Zwei Jahre lang beherrscht das Thema Marion Welschs Leben, liegt ihr Beruf als Lerntherapeutin auf Eis, um zu forschen und die Geschichte aufzuschreiben. Sie gräbt sich durch zahllose Bücher, geht in Archive, schreibt E-Mails, denkt nach, liegt nachts wach. Dabei entdeckt sie alte Briefwechsel, spricht mit Menschen und arbeitet so die Geschichte ihrer Familie auf – einer deutschen Familie im Nationalsozialismus. Die Schuldfrage, sagt sie heute, solle der Leser selber beantworten.

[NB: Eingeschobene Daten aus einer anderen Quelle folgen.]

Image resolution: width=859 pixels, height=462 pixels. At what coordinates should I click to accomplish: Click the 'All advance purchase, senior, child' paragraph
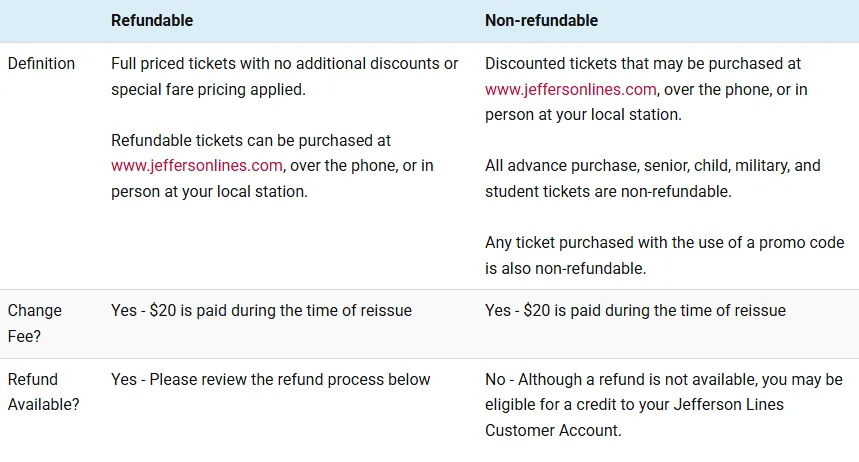click(x=652, y=165)
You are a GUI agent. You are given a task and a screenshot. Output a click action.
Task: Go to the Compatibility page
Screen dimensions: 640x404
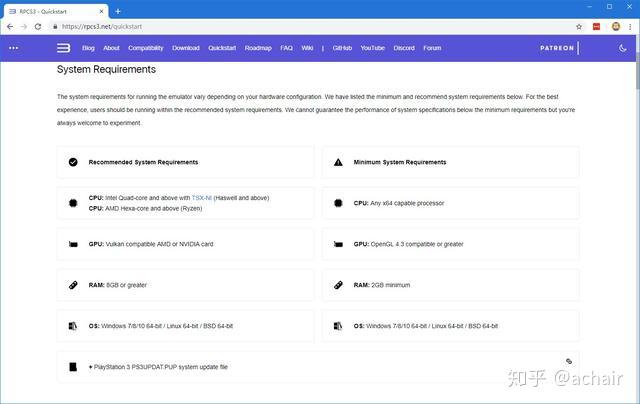(146, 48)
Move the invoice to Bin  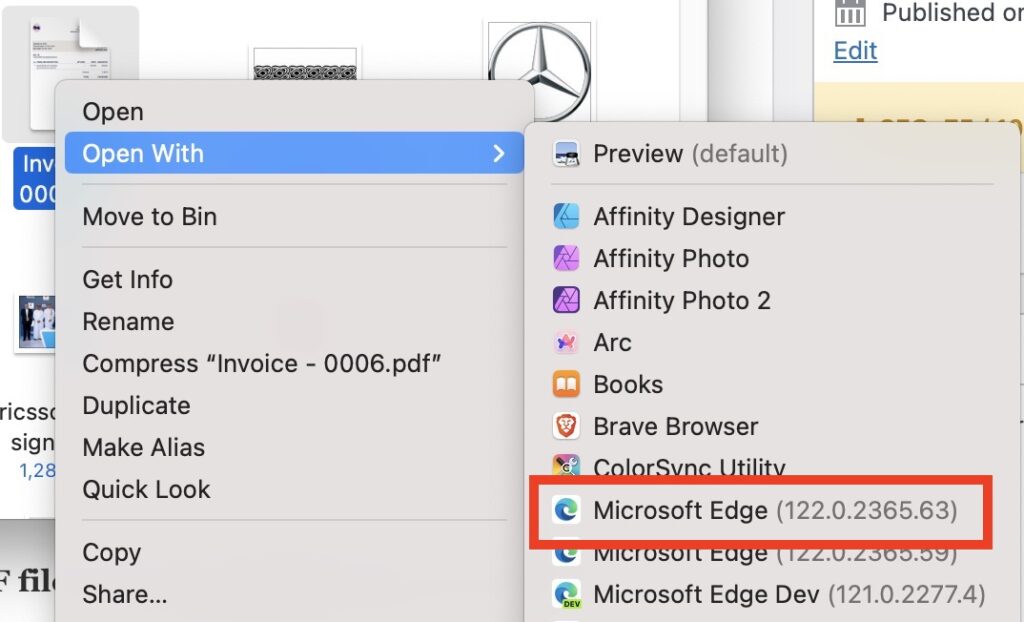click(x=150, y=216)
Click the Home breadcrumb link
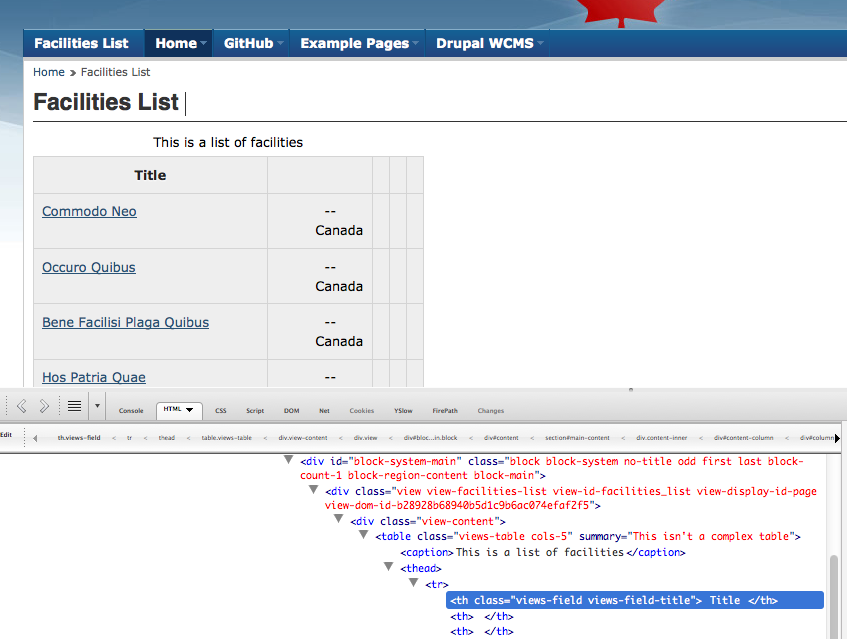The height and width of the screenshot is (639, 847). click(x=48, y=71)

Jetzt sitzt sie in der Morgensonne am Platz vor dem Nauener Tor und wirkt entspannt. Die zwei Jahre sind vorbei, bei ihren Nachforschungen hat sie so viel herausgefunden, wie möglich war. Oder fast so viel. Vor drei Wochen ist das Buch erschienen und die größte Überraschung war: Ihrem Vater hat es gefallen.

Es ist noch nicht lange her, da erschien plötzlich eine ganze Reihe ähnlicher Bücher wie „Sprich mit mir“. In diesen Tagen ist die Perspektive wieder eine andere, es ist neben der deutschen Schuld auch von deutschen Opfern die Rede, von Vertreibung, Vergewaltigungen, Bombenopfern. Marion Welsch sieht darin keinen Widerspruch. Wenn sie zwischen Nationalsozialismus und heute eine Verbindung herstellt, spricht sie nicht nur von Rechtsextremen, sondern auch vom Irakkrieg. Die Weigerung da mitzumachen, ist für sie Ausdruck einer Verantwortung, die die Elterngeneration lieber noch nicht übernehmen wollte.

Beim List-Verlag hätten sie das Buch genommen, weil Marion Welschs Sicht auf ihren Vater immer eine mitfühlende bleibt: „Abrechnungen haben wir schon genug“, sagte die Lektorin. Zwar macht die Autorin die wesentlichen Entdeckungen nicht über ihren Vater, sondern in Archiven. Aber trotzdem wächst ihr Verständnis. Das Buch ist weniger an den Ergebnissen interessiert als an der Suche, dem Dialog. Obwohl es Marion Welsch ein bisschen unangenehm scheint, vielleicht weil sie nicht wie eine Missionarin klingen will, sagt sie: „Ich möchte andere ermutigen, ihren Eltern und Großeltern ebenfalls Fragen zu stellen.“ Das Buch als Gebrauchsanweisung.

Marion Welsch hat mittlerweile eine Idee für ihr nächstes Buch im Kopf. Das heißt aber nicht, dass ihre Familiengeschichte für sie erledigt ist. Vielleicht möchte sie sich in Guttau für das Projekt „Stolpersteine“ einsetzen, das es zum Beispiel in Berlin gibt. Bronzesteine mit Namen und Lebensdaten von Naziopfern werden in das Gehwegpflaster eingebaut, bezahlt von Spenden. Als Marion Welsch ihrem Vater davon erzählt, fragt er: „Bekommen wir auch einen Stolperstein, wir sind doch auch vertrieben worden?“

Am Donnerstag um 19.30 Uhr liest Marion Welsch in der Natura-Buchhandlung am Rathausmarkt.